A line segment has endpoints at (2 ,3 ) and (3 ,9 ). If the line segment is rotated about the origin by ( pi)/2 , translated vertically by -8 , and reflected about the x-axis, what will the line segment's new endpoints be?

Dec 1, 2016

$\left(2 , 3\right) \to \left(3 , 6\right) \text{ and } \left(3 , 9\right) \to \left(- 9 , 5\right)$

Explanation:

Since there are 3 transformations to be performed here, label the endpoints A (2 ,3) and B (3 ,9)

First Transformation Under a rotation about the origin of $\frac{\pi}{2}$

$\text{ a point } \left(x , y\right) \to \left(- y , x\right)$

Hence A(2 ,3) → A'(-3 ,2) and B(3 ,9) → B' (-9 ,3)

Second Transformation Under a translation $\left(\begin{matrix}0 \\ - 8\end{matrix}\right)$

$\text{ a point } \left(x , y\right) \to \left(x , y - 8\right)$

Hence A'(-3 ,2) → A''(3 ,-6) and B'(-9 ,3) → B''(-9 ,-5)

Third transformation Under a reflection in the x-axis

$\text{ a point } \left(x , y\right) \to \left(x , - y\right)$

Hence A''(3 ,-6) → A'''(3 ,6) and B''(-9 ,-5) → B'''(-9 ,5)

Thus after all 3 transformations.

$\left(2 , 3\right) \to \left(3 , 6\right) \text{ and } \left(3 , 9\right) \to \left(- 9 , 5\right)$

◆ ◆ ◆

### STATED PROBLEM A
Using the line segment solution, decide whether each statement agrees with it. Answer yes or no and quote the words that settle it. (i) The explanation labels the two endpoints A and B. (ii) The third transformation is a reflection in the y-axis. (iii) After the rotation, B becomes (-9, 3).
### STATED PROBLEM B
Reproduce the line segment solution word for word, starting with "Second Transformation Under" and going on through "B''(-9 ,-5) → B'''(-9 ,5)".
### STATED PROBLEM C
In the line segment solution, how many transformations does the explanation say are performed?

### DATA SUPPLIED
◆ ◆ ◆

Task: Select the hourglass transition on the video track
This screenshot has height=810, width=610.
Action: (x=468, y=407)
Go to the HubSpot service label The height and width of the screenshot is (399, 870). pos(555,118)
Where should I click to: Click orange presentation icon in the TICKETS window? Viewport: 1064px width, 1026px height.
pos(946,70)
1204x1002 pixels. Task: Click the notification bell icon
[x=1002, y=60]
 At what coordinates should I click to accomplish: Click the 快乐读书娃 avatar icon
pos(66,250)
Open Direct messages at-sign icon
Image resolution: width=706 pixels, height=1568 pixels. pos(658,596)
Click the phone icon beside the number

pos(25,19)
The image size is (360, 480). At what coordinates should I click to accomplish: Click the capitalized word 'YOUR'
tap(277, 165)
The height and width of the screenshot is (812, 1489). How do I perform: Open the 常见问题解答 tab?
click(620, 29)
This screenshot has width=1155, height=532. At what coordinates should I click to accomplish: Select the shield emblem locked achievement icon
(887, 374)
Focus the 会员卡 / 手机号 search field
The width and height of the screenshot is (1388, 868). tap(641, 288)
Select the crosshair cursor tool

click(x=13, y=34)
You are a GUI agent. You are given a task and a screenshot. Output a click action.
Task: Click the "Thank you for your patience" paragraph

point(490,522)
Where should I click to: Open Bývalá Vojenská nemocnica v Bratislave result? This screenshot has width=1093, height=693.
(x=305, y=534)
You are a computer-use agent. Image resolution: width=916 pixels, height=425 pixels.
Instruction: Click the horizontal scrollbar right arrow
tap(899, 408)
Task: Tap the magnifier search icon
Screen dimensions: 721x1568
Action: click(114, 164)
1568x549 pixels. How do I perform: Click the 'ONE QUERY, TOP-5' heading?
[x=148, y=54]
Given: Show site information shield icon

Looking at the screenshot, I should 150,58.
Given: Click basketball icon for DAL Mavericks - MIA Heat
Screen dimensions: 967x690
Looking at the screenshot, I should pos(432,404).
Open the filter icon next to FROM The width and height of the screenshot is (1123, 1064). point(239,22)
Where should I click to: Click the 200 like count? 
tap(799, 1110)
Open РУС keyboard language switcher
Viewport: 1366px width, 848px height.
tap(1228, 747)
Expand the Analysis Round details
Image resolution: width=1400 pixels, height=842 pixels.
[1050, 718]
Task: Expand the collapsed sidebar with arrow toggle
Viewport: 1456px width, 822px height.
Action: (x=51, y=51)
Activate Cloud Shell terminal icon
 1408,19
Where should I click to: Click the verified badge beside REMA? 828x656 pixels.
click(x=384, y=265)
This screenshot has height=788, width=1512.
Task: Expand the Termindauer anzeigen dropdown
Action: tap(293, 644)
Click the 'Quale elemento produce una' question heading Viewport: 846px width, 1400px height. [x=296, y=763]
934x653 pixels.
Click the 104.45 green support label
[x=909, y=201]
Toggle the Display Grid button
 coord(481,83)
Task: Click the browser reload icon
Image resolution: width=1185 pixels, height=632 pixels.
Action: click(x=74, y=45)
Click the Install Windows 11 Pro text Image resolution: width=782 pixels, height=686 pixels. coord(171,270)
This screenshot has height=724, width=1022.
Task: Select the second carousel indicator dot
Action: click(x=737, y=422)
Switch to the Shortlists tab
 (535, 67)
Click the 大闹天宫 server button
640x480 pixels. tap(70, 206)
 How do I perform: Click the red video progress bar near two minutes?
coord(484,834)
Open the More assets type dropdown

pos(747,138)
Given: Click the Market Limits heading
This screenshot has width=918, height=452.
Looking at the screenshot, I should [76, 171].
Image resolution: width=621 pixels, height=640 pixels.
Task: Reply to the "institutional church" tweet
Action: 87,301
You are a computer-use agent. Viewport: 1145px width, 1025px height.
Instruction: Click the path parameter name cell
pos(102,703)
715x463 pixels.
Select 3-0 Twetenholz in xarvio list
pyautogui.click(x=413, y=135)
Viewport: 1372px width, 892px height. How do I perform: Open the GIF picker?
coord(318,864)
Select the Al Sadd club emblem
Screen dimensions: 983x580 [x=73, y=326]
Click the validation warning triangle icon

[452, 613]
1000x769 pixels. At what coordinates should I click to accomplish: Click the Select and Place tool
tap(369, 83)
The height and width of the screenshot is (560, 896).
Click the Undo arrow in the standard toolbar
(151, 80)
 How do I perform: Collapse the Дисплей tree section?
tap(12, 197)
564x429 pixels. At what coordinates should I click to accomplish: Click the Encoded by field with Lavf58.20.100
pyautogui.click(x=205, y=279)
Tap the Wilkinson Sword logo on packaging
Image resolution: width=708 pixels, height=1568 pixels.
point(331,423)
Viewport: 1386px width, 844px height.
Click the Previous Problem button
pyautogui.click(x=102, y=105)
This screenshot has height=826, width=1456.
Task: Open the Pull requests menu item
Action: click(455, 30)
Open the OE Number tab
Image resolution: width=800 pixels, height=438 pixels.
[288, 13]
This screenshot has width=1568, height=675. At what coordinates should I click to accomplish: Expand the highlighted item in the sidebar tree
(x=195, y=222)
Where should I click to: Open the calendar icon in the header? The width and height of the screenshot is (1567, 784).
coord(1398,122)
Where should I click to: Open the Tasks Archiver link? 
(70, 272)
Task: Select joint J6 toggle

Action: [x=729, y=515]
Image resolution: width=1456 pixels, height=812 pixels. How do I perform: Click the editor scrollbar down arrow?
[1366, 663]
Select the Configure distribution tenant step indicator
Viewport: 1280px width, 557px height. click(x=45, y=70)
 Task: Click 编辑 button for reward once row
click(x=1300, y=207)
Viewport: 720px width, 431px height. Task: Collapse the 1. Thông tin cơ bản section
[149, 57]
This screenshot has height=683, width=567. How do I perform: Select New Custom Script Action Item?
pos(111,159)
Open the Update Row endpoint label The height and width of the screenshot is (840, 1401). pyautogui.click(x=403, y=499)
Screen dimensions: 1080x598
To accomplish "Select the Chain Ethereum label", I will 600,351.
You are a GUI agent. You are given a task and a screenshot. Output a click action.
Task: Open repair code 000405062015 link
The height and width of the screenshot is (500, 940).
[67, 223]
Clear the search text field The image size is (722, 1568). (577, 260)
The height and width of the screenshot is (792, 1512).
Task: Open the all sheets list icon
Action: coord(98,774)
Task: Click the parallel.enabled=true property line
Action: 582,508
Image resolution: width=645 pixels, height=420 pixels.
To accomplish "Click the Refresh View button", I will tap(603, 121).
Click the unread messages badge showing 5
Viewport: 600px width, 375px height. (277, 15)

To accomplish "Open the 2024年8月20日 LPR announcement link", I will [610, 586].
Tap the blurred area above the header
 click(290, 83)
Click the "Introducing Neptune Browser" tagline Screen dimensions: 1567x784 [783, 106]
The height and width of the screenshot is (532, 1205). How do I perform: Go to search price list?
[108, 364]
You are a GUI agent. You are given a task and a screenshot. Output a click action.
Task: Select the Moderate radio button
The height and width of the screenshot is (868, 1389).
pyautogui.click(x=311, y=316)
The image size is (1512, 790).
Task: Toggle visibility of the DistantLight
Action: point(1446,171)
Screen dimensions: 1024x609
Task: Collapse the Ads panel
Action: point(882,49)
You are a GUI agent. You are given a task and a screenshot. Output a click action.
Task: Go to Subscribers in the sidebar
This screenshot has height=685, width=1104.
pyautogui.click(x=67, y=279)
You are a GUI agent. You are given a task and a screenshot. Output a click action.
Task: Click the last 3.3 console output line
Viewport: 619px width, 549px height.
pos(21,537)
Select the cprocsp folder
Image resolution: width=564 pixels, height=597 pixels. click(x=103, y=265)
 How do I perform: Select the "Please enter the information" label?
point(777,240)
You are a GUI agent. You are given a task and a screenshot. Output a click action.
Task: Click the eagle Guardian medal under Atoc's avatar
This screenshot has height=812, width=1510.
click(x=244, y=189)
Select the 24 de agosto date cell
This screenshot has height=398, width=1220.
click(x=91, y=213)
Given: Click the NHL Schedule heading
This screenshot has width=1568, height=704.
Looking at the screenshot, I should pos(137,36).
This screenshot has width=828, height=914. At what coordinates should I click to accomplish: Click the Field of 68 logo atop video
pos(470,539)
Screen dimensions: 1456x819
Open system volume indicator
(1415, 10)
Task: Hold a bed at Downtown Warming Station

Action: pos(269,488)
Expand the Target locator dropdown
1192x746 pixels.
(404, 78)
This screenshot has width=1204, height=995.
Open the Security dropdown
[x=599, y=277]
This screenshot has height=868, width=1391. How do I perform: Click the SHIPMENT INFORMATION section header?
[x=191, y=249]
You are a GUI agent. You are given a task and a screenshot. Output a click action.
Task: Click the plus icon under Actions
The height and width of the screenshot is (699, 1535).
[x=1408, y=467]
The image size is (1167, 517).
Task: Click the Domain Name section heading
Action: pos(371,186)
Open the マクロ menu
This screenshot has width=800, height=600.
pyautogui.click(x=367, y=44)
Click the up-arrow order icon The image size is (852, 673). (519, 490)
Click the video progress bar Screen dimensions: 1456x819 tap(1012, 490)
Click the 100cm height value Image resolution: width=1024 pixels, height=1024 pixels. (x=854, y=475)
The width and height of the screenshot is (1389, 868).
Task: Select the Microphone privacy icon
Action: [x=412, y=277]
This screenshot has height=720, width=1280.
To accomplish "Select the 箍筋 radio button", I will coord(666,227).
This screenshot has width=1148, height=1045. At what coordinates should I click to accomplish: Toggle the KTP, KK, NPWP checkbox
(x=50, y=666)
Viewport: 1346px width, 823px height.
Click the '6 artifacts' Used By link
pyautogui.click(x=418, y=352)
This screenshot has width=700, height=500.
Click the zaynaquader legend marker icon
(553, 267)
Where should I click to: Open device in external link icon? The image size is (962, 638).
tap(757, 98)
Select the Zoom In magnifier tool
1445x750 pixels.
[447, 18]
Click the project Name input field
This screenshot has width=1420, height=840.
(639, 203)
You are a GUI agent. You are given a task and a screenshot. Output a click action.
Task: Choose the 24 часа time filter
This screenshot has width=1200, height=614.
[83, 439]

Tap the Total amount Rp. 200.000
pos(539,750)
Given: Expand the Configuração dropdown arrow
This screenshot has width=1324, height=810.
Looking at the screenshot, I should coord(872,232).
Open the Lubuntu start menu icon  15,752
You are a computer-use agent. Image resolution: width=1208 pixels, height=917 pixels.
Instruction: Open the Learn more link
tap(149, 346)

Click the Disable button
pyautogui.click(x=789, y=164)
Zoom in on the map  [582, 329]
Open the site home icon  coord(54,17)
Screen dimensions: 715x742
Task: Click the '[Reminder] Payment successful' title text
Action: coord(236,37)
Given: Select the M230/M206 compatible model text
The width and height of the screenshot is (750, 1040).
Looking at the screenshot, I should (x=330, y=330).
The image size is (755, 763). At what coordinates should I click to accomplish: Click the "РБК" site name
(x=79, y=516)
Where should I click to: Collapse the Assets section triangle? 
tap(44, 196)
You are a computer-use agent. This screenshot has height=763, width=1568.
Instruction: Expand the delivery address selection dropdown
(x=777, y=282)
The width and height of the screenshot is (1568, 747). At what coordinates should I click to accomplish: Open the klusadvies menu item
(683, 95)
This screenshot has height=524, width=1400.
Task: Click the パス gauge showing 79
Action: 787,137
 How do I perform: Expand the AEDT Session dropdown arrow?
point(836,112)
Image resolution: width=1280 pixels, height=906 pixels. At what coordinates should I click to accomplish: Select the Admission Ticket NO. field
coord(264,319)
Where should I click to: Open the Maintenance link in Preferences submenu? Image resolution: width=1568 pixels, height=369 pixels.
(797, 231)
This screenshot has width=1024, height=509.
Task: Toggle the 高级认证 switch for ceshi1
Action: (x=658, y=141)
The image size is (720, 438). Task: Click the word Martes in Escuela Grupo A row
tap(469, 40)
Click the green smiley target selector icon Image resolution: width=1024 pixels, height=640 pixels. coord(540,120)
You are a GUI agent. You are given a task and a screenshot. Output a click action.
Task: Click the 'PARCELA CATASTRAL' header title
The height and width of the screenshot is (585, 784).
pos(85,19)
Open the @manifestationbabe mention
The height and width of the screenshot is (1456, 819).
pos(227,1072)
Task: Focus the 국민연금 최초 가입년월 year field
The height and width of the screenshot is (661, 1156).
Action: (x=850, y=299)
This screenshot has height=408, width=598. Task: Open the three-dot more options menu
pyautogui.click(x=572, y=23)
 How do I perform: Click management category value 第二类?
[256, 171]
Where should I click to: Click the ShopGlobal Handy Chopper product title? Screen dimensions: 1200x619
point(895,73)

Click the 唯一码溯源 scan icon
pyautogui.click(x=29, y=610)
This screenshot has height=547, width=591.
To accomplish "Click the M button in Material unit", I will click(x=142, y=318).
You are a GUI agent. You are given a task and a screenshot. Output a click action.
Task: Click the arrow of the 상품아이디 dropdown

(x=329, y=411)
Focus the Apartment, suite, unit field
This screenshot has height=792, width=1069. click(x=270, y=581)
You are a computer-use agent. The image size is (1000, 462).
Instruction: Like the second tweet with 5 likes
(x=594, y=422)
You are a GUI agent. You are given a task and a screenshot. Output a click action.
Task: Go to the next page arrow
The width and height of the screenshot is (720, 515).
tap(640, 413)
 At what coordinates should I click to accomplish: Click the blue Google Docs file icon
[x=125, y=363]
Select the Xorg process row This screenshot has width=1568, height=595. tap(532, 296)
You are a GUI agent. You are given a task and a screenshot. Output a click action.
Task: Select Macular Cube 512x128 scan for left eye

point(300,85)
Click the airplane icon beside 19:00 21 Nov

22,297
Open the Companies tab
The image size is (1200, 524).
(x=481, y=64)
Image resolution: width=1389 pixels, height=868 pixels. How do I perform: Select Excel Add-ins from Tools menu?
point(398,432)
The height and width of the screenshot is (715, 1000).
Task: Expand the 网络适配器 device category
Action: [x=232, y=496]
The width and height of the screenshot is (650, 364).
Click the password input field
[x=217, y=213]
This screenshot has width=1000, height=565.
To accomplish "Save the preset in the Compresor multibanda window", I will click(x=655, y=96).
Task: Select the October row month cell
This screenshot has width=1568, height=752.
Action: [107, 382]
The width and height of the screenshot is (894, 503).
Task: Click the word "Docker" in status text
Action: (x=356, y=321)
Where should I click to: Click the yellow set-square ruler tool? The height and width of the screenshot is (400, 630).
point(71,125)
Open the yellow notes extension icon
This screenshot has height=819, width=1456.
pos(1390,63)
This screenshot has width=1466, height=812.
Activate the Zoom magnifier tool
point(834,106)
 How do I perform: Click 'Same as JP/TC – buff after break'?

◆ ◆ ◆

### RESPONSE A
(i) Yes: "label the endpoints A (2 ,3) and B (3 ,9)"
(ii) No: "Third transformation Under a reflection in the x-axis"
(iii) Yes: "B(3 ,9) → B' (-9 ,3)"

### RESPONSE B
Second Transformation Under a translation $\left(\begin{matrix}0 \\ - 8\end{matrix}\right)$

$\text{ a point } \left(x , y\right) \to \left(x , y - 8\right)$

Hence A'(-3 ,2) → A''(3 ,-6) and B'(-9 ,3) → B''(-9 ,-5)

Third transformation Under a reflection in the x-axis

$\text{ a point } \left(x , y\right) \to \left(x , - y\right)$

Hence A''(3 ,-6) → A'''(3 ,6) and B''(-9 ,-5) → B'''(-9 ,5)

### RESPONSE C
Three.